A.J. Foyt and Michael Johnson

ST. PETERSBURG, Fla. – Paralyzed race car driver. It’s an oxymoron that Michael Johnson uses as an opportunity to educate.

“When you have an injury like this there are people and resources out there to help you live the life you want to live,” said Johnson, who uses hand controls to drive the JDC MotorSports car in the Pro Mazda Championship Presented by Cooper Tires. “That’s what I’m trying to get out there and having a lot of fun doing it.”

Johnson, who is paralyzed from the mid-chest down because of a broken back suffered in a motorcycle race on Aug. 13, 2005, when he was 12 years old, made a new fan in four-time Indianapolis 500 champion A.J. Foyt. They met – along with Verizon IndyCar Series drivers Takuma Sato and Martin Plowman – at the A.J. Foyt Racing transporter as part of an event with the non-profit organization Wheelchairs 4 Kids.

“It’s twice as hard for him to compete as the others,” said Foyt, who’s been involved in quite a few racing incidents of his own during a four-decade career. “His desire to do that says a hell of a lot. I wish him all the luck in the world.”

A specialized steering wheel (he uses a lever on the left side of the steering wheel to accelerate) and braking system (pushing against the steering wheel) allows Johnson to compete against other professionals on the middle rung of the Mazda Road to Indy ladder. He was fourth on the time sheet in the first practice session on the 1.8-mile, 14-turn temporary street circuit.

“(Foyt’s) been in the world of motorsports for a long time and knows what it takes and what kind of obstacles drivers deal with and what kind of accidents can happen,” Johnson said. “I’m really proud to have this opportunity to be where I’m at right now with the technology and show what I have. I think it’s going to keep evolving from here. “

Johnson, of Flint, Mich., and JDC MotorSports will support Wheelchairs 4 Kids during the entire season with the organization’s logo on the No. 54 car.

Stewards in the round

Verizon IndyCar Series race director Beaux Barfield won't be solely charged with penalty decisions this season. According to the series rulebook, there will be three stewards (for the season opener it's Barfield, Brian Barnhart and Johnny Unser) in Race Control. Any one of them can call for a review of replays and car data, which is followed by a vote.

The senior steward will determine the severity of the infraction and issue a corresponding penalty if warranted.

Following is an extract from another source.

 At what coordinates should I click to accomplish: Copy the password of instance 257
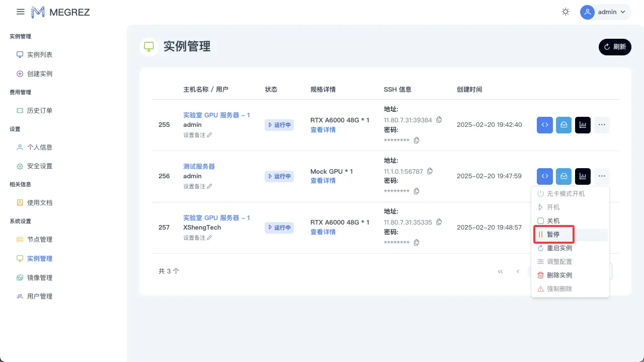click(416, 242)
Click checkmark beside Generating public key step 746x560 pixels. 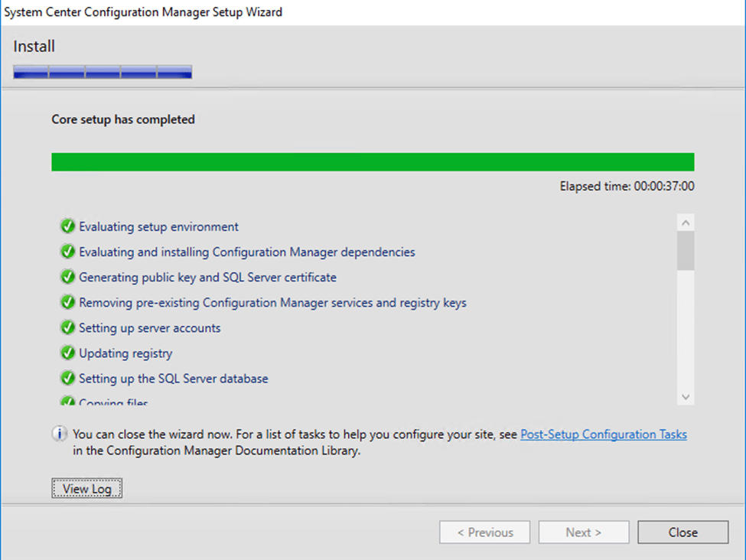click(x=67, y=277)
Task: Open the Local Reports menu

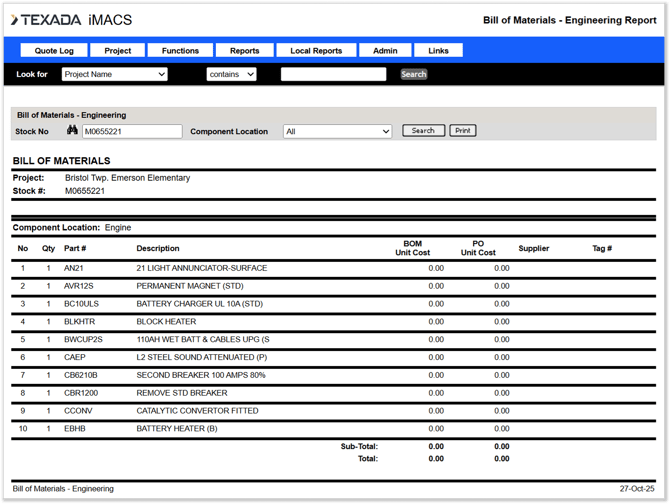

INDYCAR president of competition and operations Derrick Walks said he's proposed a rotation of stewards for the 2015 season.

Of note

Former Indy car driver and current ABC Verizon IndyCar Series analyst Scott Goodyear will be the first motorsports athlete to be inducted into the Ontario Sports Hall of Fame. He's already a member of the Canadian Motorsports Hall of Fame. ... If you traveled in a Verizon IndyCar Series car at race speed on the St. Pete circuit across the Sunshine Skyway Bridge spanning Tampa Bay (4.1 miles), the right-rear street course tire would rotate 2,953 times in the 2-minute, 25-second drive. ... Firestone has supplied the same street course tire compound as 2013 for the St. Pete race. ... Purdue University president and former Indiana Gov. Mitch Daniels took in the sights and sounds of the practice day.